WORK REQUEST: No pictures go in the copy; retype exactly the lines from the one with "Task: Switch to the PAID tab" through the last line of the records.

TASK INPUT:
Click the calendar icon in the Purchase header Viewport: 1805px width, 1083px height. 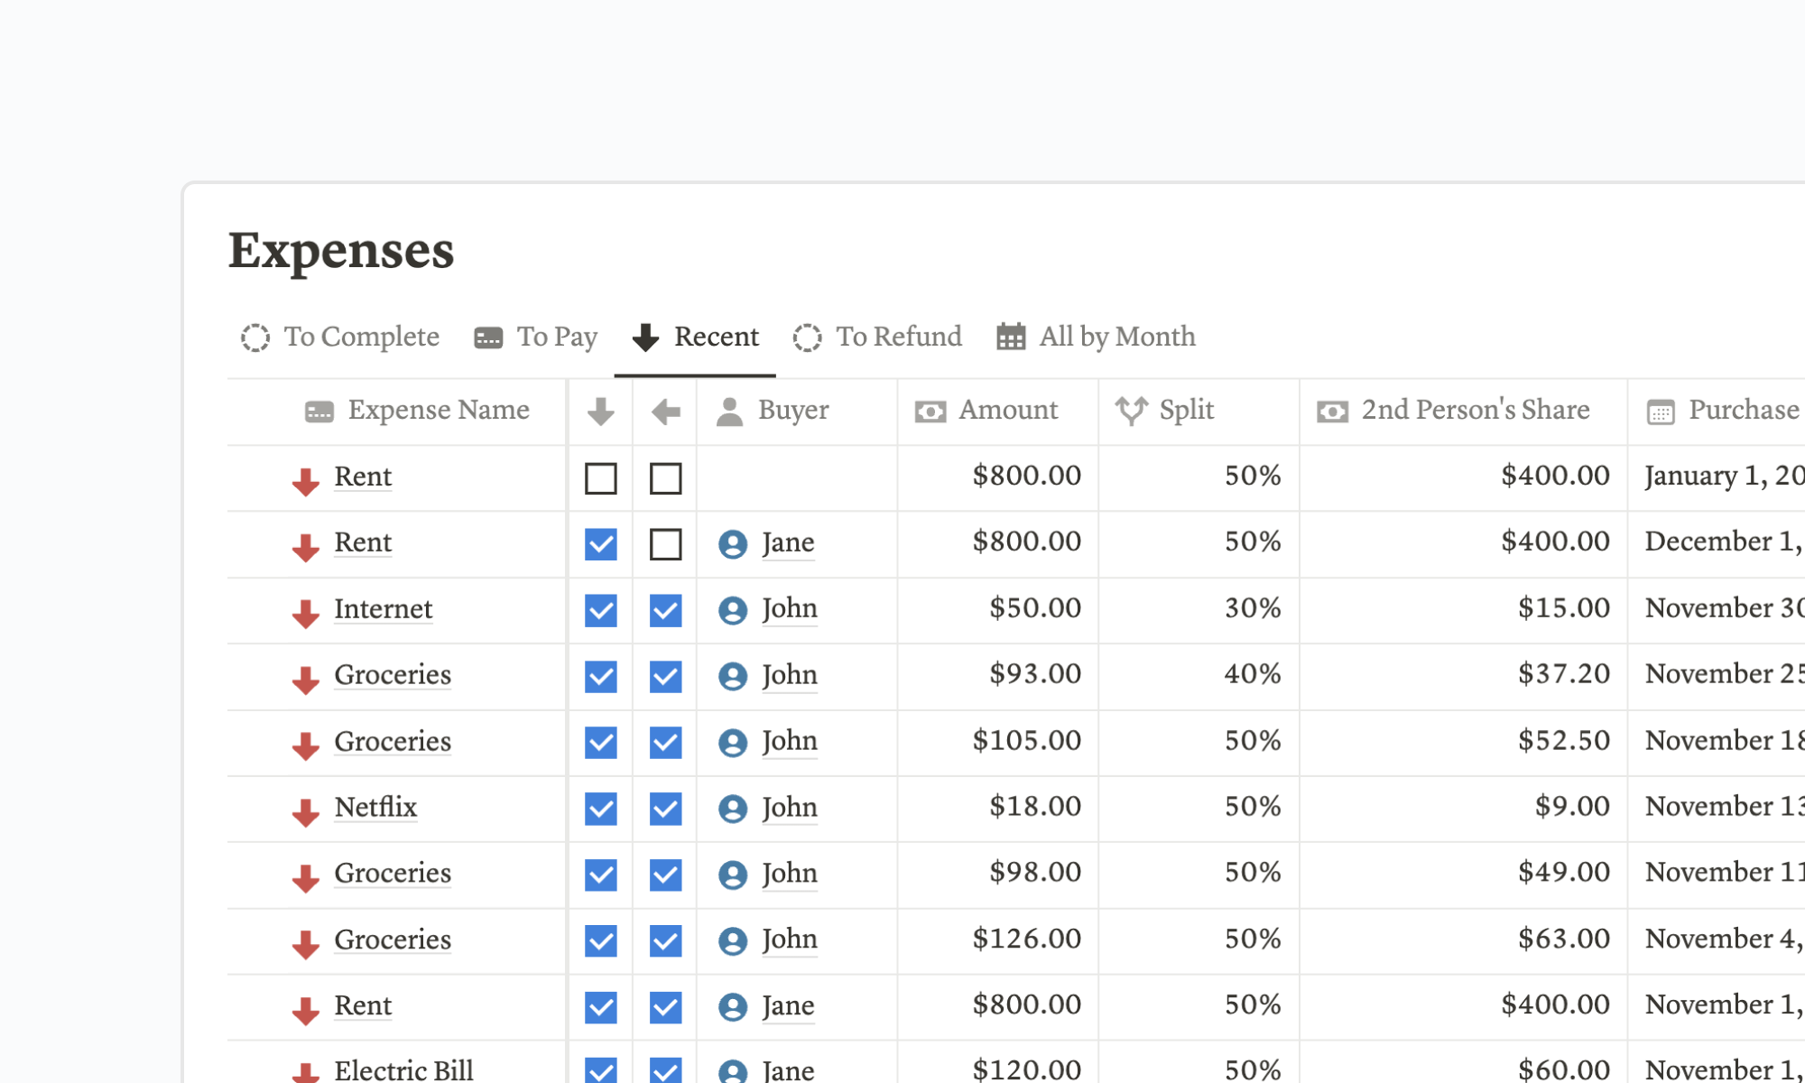coord(1659,411)
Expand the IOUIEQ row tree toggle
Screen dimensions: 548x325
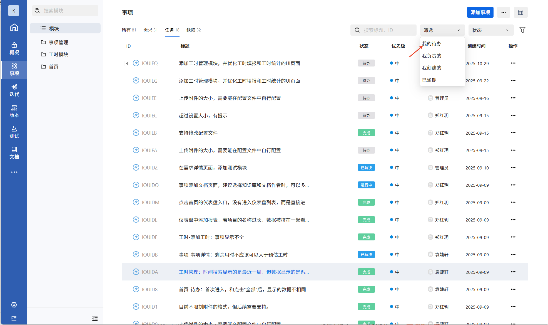(127, 63)
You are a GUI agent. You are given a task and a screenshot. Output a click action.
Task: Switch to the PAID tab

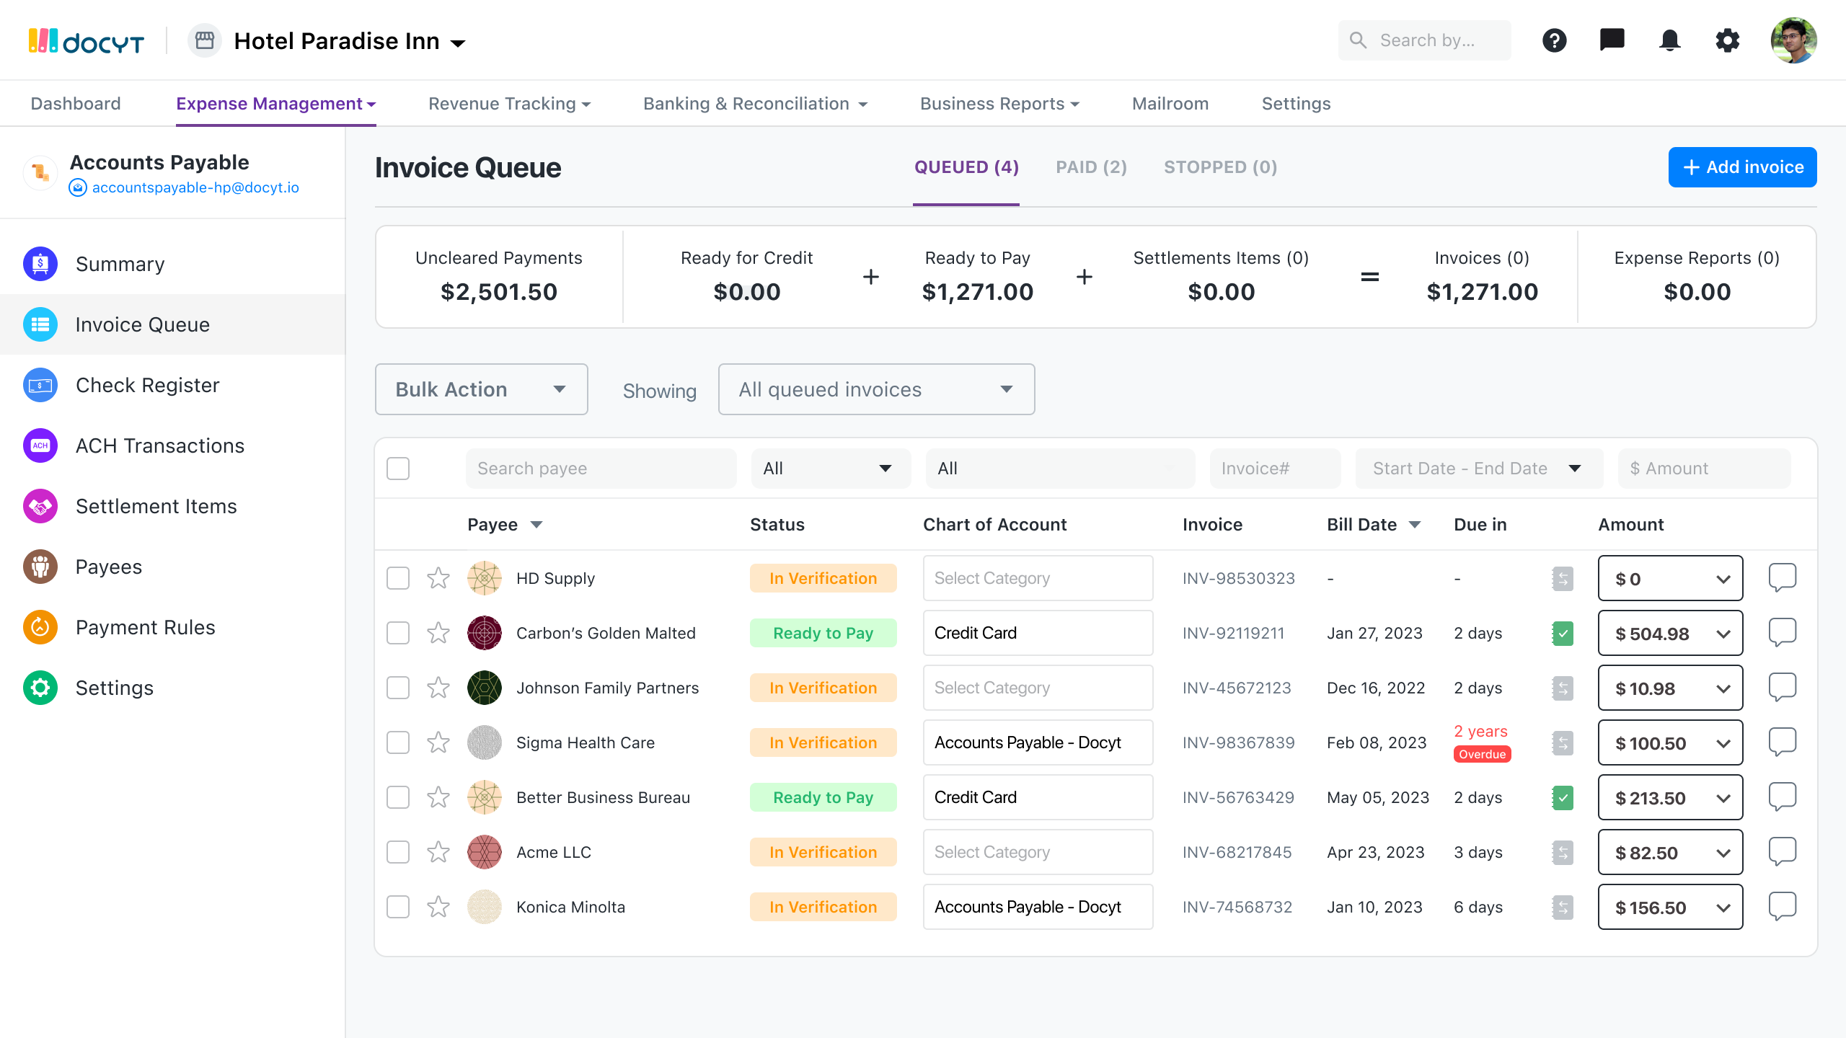[1090, 167]

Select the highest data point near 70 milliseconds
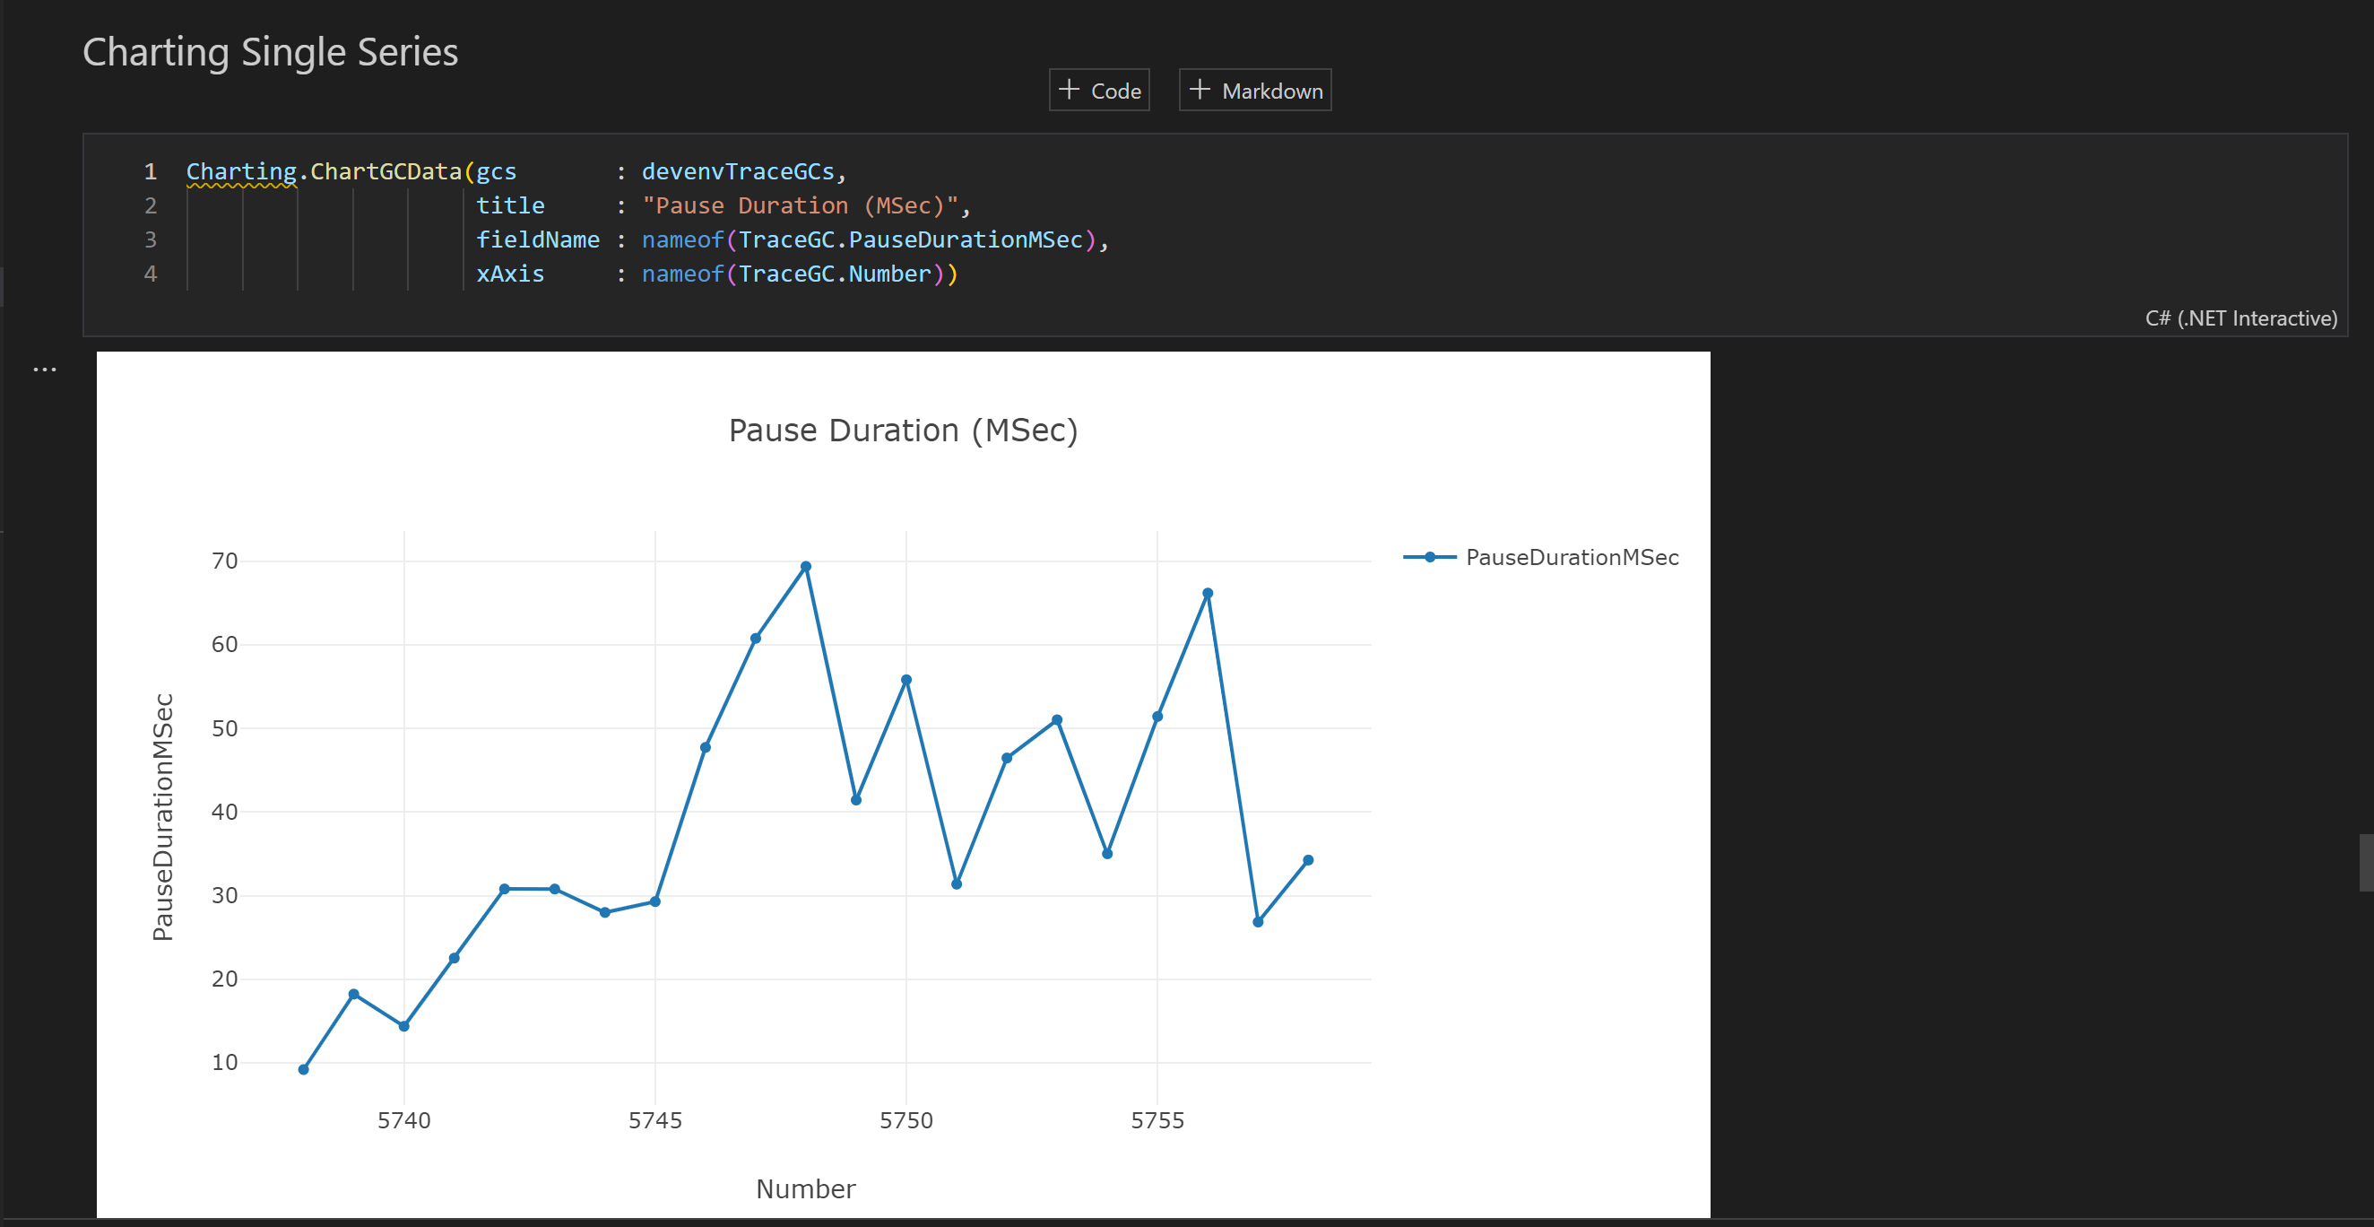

ANSWER:
Task: Switch to the PAID tab

[1090, 167]

Select the highest data point near 70 milliseconds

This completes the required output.